We’ve heard plenty from the transhumanists and the pillpushers who think we can medicate our way to eternity. But now this, from Peter Hoffmann at Nautilus:
Nanoscale thermal physics guarantees our decline, no matter how many diseases we cure.
There is a vigorous discussion inside the aging research community about whether to classify aging as a disease. Many researchers studying specific diseases, cellular systems, or molecular components would like to see their favorite research subject take the mantle of “the cause” of aging. But the sheer number of possibilities being put forward refutes the very possibility. They can’t all be the cause of aging. Leonard Hayflick, the original discoverer of cellular aging, pointed out in his provocatively titled article “Biological Aging Is No Longer an Unsolved Problem” that the “common denominator that underlies all modern theories of aging is change in molecular structure and, hence, function.” The ultimate cause, according to Hayflick, is an “increasing loss of molecular fidelity or increasing molecular disorder.” This loss of fidelity and increase in disorder will manifest itself—by its very nature—randomly and therefore differently for different people. But the ultimate cause remains the same.

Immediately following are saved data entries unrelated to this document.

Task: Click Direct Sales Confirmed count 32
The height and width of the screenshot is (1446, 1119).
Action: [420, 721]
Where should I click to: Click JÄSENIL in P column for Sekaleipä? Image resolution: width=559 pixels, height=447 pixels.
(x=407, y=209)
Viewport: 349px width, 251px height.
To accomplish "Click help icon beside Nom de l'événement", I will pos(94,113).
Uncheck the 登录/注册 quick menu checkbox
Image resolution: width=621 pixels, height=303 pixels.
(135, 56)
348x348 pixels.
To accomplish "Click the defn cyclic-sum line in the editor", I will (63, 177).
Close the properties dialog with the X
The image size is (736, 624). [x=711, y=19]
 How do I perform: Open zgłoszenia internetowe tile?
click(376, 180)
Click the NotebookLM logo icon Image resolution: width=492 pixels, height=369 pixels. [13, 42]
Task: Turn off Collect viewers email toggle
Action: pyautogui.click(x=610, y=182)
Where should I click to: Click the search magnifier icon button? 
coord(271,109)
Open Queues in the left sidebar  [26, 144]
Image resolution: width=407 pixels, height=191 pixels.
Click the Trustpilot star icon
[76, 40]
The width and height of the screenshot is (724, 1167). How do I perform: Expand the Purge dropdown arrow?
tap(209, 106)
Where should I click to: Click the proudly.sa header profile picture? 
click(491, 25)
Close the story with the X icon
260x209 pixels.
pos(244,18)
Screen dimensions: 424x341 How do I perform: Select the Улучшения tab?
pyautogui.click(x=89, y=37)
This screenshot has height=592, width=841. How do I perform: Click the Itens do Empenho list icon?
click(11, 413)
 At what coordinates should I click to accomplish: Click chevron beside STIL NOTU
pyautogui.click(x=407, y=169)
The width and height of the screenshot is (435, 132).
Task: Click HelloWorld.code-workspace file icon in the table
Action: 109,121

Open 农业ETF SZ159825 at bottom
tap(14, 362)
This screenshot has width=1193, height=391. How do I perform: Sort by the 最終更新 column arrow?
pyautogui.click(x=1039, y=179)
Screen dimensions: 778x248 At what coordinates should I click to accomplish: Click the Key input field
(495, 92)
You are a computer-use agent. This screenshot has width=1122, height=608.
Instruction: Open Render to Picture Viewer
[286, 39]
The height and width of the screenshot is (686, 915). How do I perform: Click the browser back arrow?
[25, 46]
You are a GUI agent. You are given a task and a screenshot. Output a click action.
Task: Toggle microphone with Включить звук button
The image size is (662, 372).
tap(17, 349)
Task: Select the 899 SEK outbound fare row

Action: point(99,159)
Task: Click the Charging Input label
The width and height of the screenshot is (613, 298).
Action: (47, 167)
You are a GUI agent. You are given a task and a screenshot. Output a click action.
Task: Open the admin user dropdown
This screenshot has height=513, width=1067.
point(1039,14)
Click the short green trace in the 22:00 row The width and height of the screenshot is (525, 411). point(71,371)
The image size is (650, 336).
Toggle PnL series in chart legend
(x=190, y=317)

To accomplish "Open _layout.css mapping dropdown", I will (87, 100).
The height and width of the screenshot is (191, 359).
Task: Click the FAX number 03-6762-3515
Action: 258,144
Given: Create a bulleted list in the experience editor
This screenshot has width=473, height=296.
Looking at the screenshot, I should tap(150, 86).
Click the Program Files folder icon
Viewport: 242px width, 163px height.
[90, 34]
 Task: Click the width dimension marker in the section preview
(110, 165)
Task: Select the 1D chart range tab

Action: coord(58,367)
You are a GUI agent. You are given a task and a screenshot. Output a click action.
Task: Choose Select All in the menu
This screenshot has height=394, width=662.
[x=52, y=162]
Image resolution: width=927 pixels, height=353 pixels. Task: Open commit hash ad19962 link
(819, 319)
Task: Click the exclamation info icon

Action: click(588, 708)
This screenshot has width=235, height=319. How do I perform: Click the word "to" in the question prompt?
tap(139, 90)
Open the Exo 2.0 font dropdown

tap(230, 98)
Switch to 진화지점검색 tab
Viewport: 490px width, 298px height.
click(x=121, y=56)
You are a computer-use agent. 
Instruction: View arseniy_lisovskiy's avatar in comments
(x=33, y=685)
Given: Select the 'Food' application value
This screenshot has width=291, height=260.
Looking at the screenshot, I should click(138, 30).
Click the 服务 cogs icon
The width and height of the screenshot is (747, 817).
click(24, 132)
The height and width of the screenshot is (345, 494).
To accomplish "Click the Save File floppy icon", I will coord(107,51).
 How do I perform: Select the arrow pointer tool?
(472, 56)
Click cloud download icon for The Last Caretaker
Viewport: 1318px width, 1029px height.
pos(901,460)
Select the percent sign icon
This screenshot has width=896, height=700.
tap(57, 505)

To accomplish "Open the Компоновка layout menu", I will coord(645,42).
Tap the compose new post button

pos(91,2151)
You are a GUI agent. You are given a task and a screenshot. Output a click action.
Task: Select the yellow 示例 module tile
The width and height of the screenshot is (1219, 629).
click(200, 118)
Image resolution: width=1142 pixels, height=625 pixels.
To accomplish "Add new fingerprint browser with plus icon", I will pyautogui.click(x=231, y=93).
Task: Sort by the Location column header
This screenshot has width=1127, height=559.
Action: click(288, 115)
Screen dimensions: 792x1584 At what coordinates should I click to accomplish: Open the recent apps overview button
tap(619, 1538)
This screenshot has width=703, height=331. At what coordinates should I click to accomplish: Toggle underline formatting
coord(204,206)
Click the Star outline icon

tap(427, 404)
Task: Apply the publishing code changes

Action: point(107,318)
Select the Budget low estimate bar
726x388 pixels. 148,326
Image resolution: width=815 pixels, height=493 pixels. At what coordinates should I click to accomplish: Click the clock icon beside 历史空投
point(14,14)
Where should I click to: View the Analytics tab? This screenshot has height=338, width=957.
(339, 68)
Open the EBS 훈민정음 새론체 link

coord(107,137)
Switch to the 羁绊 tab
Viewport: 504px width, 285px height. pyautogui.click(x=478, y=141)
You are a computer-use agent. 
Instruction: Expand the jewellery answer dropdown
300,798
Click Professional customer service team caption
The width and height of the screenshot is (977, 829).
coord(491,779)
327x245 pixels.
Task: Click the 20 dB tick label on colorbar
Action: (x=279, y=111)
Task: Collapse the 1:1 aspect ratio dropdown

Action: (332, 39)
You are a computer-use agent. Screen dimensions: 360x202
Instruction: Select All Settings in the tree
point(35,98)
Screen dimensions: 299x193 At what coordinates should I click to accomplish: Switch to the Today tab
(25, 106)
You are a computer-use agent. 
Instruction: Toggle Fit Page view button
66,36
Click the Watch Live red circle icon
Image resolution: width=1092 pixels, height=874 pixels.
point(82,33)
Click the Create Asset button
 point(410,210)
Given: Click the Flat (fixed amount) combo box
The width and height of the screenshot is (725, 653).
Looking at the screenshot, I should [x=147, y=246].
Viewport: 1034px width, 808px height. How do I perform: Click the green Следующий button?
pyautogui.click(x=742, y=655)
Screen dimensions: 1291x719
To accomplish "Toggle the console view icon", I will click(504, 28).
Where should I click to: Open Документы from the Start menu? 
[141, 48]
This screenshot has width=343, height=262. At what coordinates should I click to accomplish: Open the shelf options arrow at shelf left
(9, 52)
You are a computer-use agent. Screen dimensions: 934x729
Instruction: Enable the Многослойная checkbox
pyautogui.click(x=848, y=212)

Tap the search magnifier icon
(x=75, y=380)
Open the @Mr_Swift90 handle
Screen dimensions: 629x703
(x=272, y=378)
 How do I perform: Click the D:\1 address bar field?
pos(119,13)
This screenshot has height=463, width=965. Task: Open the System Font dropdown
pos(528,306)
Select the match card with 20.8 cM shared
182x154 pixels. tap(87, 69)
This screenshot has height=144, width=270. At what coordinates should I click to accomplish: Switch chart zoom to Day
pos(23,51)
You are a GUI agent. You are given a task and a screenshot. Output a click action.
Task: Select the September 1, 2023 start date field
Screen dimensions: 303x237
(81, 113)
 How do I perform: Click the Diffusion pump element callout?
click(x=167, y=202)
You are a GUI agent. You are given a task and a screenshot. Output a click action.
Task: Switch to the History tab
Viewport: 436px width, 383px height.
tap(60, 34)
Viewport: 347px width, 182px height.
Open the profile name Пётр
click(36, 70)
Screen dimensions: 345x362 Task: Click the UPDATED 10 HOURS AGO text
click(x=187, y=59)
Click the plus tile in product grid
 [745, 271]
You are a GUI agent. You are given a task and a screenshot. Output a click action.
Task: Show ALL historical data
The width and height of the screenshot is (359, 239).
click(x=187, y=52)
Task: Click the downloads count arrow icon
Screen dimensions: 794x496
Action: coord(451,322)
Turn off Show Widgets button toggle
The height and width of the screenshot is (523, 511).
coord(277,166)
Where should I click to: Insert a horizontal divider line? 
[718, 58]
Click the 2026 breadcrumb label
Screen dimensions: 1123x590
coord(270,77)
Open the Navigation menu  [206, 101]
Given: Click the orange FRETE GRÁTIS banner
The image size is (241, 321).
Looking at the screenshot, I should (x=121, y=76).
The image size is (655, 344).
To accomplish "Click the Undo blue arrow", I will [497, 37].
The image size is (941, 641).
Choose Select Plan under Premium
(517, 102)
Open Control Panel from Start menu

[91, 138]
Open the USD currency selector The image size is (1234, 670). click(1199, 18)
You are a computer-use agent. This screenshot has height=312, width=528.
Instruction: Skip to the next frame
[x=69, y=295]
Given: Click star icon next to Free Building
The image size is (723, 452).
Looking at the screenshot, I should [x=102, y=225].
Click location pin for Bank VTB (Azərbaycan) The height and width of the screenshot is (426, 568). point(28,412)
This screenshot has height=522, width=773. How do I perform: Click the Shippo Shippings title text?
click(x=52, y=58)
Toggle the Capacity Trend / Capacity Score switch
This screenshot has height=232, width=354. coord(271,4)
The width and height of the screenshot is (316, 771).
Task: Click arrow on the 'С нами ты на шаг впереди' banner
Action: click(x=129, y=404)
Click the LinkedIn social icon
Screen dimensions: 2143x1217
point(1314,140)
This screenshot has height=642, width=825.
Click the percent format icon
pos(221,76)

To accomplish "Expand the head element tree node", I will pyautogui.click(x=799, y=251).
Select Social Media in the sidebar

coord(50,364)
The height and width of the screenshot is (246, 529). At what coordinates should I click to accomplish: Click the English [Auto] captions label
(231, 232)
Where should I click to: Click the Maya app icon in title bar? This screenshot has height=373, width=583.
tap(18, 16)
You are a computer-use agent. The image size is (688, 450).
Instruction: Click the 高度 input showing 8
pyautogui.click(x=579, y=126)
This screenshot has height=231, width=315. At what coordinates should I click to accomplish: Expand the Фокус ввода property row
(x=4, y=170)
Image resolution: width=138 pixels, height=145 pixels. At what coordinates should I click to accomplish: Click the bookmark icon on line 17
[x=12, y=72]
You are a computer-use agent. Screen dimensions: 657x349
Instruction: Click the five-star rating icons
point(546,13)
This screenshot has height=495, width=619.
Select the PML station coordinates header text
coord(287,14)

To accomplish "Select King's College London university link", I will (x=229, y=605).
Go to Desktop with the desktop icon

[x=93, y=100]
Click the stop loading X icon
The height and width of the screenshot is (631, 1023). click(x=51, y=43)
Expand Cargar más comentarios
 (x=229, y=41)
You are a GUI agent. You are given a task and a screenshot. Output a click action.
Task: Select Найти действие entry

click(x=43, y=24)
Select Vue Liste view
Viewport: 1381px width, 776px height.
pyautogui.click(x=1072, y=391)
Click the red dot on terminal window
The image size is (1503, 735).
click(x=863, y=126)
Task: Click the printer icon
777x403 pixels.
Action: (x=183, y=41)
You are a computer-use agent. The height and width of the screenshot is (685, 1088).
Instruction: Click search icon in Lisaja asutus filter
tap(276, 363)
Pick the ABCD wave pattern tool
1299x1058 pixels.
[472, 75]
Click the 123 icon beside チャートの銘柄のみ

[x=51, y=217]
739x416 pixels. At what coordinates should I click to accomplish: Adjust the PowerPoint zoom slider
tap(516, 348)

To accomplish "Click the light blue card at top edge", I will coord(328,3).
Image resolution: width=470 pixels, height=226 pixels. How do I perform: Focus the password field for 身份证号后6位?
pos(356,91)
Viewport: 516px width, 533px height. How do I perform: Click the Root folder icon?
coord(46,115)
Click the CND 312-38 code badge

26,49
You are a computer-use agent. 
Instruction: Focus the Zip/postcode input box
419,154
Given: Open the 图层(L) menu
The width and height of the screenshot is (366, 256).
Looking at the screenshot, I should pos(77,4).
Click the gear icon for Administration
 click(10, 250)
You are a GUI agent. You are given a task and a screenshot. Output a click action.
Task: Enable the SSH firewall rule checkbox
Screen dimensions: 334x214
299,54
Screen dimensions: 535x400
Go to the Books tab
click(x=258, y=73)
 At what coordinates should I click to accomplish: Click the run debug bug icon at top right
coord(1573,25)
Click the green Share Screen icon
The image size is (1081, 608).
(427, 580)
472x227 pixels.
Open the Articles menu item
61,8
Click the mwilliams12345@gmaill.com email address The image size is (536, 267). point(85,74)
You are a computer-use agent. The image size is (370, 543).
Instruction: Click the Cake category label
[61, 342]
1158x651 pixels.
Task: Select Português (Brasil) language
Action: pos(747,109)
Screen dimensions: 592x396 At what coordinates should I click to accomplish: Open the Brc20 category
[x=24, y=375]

If this interpretation of the data is correct, then aging is a natural process that can be reduced to nanoscale thermal physics—and not a disease. Up until the 1950s the great strides made in increasing human life expectancy, were almost entirely due to the elimination of infectious diseases, a constant risk factor that is not particularly age dependent. As a result, life expectancy (median age at death) increased dramatically, but the maximum life span of humans did not change. An exponentially increasing risk eventually overwhelms any reduction in constant risk. Tinkering with constant risk is helpful, but only to a point: The constant risk is environmental (accidents, infectious disease), but much of the exponentially increasing risk is due to internal wear. Eliminating cancer or Alzheimer’s disease would improve lives, but it would not make us immortal, or even allow us to live significantly longer.More.
To summarize: “The years of our life are seventy, or even by reason of strength eighty; yet their span is but toil and trouble; they are soon gone, and we fly away.” These days, the years could be ninety but that’s only a reprieve.
That said, aging – fast or slow – is a fascinating topic, given the inevitability, in terms of how it affects different life forms.